Please print all the lines below exactly as they are written.

**Supplied records**
■ ■ ■ ■ ■ ■ ■
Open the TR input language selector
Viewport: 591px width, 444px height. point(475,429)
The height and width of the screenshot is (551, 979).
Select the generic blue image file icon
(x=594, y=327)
■ ■ ■ ■ ■ ■ ■
**Answer for the task**
Open the TR input language selector
Viewport: 591px width, 444px height. point(475,429)
The height and width of the screenshot is (551, 979).
Select the generic blue image file icon
(x=594, y=327)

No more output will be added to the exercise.